I was jostled from a sound sleep at 8 AM on Wednesday morning, by the editor who organized a local Christmas short story contest for the paper. What a wonderful way to wake up a writer! She was calling to tell me my entry was a finalist and to invite me to the cocktail reception next week. Another first in my writing career!
Co-author JJ Dumont and I are only 2 chapters short of completing our first draft of “Merciful Blessings,” a southern women’s fiction novel. The first of a four book series, it’s been fun to explore the dynamics of a three-sibling story with roots as deep in the South as a Magnolia tree. Our writing time has been wrestled away from family travel, family illness, career chalenges, and other things, but we refused to slow down for too long. It should be an interesting first draft, though.

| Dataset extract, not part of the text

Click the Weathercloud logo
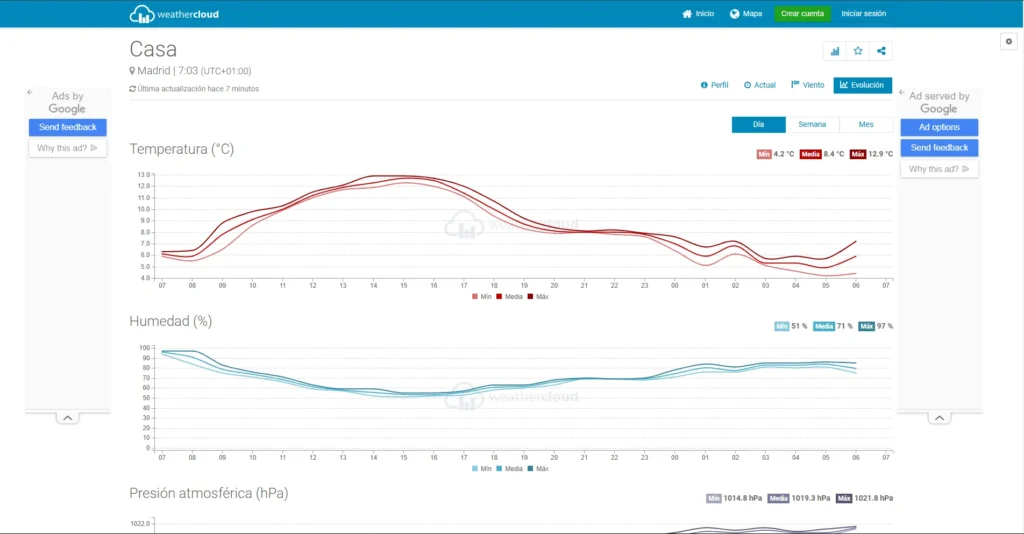The image size is (1024, 534). pyautogui.click(x=174, y=14)
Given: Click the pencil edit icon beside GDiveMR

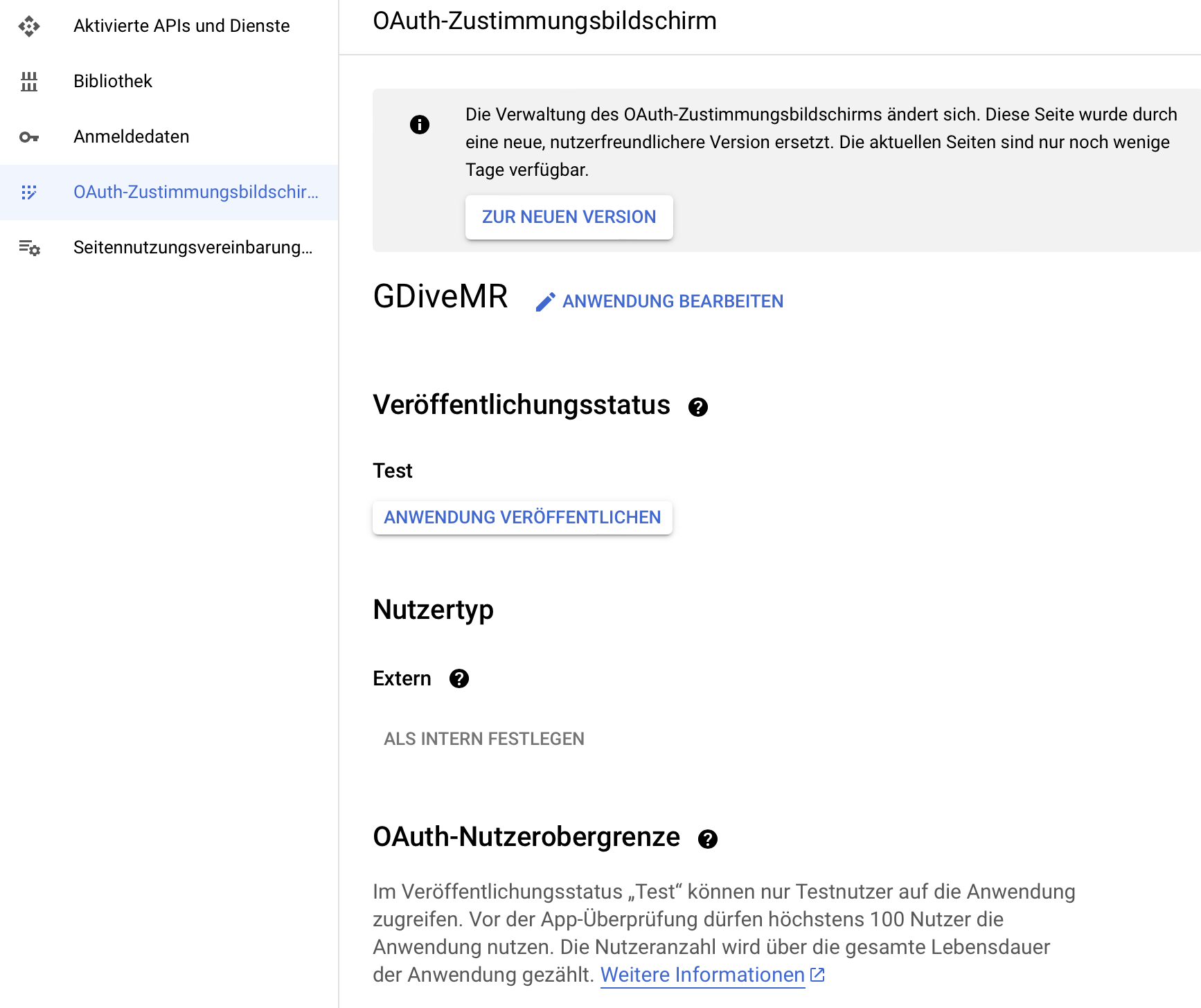Looking at the screenshot, I should (x=546, y=302).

And therein lies the tie-in to the title of tonight’s blog. The trials, the interruptions, the struggles, the laughs, the tears–all of it becomes particles in the kaleidoscope that we should be looking through when we write our stories and create our characters. Plots heavily flavored with Essenced of Disappointment, or Oil of Angst, make strong, interesting plots! And characters, made up of colorful bits and pieces of the characters from our own lives, make for powerful, riveting characters who will grasp our readers by their lapels and hold them in our stories until the end! Don’t write around the challenges, incorporate them!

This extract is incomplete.